* start Passage *
Taking the securities will allow Bear Stearns to establish hedges to “protect against future price declines,” a spokesman, Russell Sherman, said yesterday in an interview. The New York-based firm will continue an “orderly liquidation” of the High-Grade Structured Credit Strategies Fund, he said.

Bear Stearns last month assumed the fund’s debt, then valued at $1.6 billion, after creditors seized assets from a sister fund that also bet on collateralized debt obligations. Prices for CDOs, which repackage bonds, loans, and derivatives into new securities, have tumbled as rising defaults on home mortgages decreased investor appetite for risk. The fallout spread yesterday, as stocks fell worldwide.

“It’s a bloodbath in the markets, so it’s tough to tell whether things will recover,” an analyst at Minneapolis-based Thrivent Financial for Lutherans, which owns about 200,000 Bear Stearns shares, Erin Archer, said. “It’s no longer a Bear Stearns problem but a market problem.”
* end Passage *
* start Information shown *
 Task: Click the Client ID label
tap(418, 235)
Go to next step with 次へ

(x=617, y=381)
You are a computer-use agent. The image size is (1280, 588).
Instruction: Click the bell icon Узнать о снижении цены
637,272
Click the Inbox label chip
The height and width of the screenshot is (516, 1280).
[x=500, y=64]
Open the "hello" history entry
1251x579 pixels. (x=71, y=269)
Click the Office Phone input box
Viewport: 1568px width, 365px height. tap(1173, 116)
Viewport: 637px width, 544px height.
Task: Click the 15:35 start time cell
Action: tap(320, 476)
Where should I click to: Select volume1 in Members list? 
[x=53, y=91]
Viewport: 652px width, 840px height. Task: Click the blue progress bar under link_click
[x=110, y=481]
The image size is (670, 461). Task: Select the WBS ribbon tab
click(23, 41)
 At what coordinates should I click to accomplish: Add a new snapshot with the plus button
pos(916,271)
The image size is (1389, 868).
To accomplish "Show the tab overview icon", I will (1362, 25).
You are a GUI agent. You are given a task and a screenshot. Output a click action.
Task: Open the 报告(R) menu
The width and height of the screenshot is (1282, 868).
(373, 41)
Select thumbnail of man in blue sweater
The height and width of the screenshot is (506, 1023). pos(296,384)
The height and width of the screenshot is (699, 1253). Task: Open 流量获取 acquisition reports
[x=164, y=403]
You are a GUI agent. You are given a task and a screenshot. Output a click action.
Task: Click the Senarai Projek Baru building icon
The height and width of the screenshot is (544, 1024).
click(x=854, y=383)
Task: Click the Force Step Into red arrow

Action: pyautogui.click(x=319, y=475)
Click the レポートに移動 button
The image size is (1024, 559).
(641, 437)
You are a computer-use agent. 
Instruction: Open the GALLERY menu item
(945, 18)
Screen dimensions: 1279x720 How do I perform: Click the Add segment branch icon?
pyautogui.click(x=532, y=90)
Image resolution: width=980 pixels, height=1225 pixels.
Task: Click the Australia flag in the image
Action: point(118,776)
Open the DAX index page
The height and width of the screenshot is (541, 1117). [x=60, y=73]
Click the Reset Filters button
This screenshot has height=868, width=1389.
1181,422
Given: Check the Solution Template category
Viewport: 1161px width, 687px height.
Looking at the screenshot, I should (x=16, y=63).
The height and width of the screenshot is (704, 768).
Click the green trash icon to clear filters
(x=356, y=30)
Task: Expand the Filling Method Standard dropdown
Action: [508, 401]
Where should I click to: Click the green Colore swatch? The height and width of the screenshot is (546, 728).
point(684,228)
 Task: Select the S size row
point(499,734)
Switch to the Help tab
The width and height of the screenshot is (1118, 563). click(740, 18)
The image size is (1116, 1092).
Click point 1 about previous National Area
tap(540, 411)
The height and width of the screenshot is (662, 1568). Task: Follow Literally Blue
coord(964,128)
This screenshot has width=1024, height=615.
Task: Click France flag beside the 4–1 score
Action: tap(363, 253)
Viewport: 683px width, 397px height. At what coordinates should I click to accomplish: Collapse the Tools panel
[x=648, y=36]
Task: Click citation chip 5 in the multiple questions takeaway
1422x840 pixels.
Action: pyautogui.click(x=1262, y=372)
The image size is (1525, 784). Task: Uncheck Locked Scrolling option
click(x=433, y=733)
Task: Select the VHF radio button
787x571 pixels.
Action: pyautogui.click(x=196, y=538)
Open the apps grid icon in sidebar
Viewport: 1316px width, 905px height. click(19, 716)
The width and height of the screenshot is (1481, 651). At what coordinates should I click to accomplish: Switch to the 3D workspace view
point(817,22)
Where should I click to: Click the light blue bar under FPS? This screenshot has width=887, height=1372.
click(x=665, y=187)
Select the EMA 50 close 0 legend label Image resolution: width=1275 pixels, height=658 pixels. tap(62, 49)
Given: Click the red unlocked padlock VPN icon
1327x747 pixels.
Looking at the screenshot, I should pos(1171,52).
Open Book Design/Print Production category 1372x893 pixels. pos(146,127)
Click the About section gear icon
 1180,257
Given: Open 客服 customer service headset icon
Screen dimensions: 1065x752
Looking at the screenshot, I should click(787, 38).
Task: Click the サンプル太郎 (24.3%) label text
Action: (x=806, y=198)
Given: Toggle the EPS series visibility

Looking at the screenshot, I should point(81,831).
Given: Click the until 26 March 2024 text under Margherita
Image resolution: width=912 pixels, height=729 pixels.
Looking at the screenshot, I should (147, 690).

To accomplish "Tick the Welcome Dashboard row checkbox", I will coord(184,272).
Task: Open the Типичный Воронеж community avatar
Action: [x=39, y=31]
* end Information shown *
▶ **Instructions**
A. Name the three things that, according to the passage on Bear Stearns, CDOs repackage into new securities.
B. In the passage on Bear Stearns, what was the value of the fund's debt when the firm assumed it?
C. Resume the passage on Bear Stearns, picking up after its final sentence.

▶ **Responses in order**
A. Bonds, loans, and derivatives.

B. $1.6 billion.

C.
The Dow Jones Industrial Average and the Standard & Poor’s 500 Index fell the most since February, while the FTSE 100’s biggest drop in four years led declines across Europe. Benchmark stock indexes in Argentina, Brazil, Mexico, Turkey, and Sweden sank more than 3%.

Bear Stearns told investors in the two hedge funds last week that they’ll get little if any money after “unprecedented declines” in the value of securities used to bet on subprime mortgages, or loans to homebuyers with the weakest credit.

The firm has said it expects to lose no money from the debt it assumed from the High-Grade Structured Credit Strategies Fund.

“We don’t anticipate any material change in financial exposure to Bear Stearns as a result of this action,” Mr. Sherman said. He said the debt Bear Stearns took over from the fund last month is now valued at $1.3 billion.

Shares of Bear Stearns have lost 24% this year on concern the troubles in the mortgage market will hurt earnings. The firm was the largest American underwriter of mortgage-backed bonds in the last two years. It dropped to No. 2 this year, behind Lehman Brothers Holdings Inc. Shares of Lehman have dropped 17%.

Bear Stearns shares lost $5.03, or 3.9%, to $124.25 in New York Stock Exchange composite trading yesterday.

The two Bear Stearns funds had hedged their CDO bets using derivatives. When the hedges and the securities declined at the same time, the funds lost as much as 20% of their value, prompting clients to demand their money back, and spurring creditors to seek more collateral. That forced the funds to liquidate at least $4 billion of securities in June.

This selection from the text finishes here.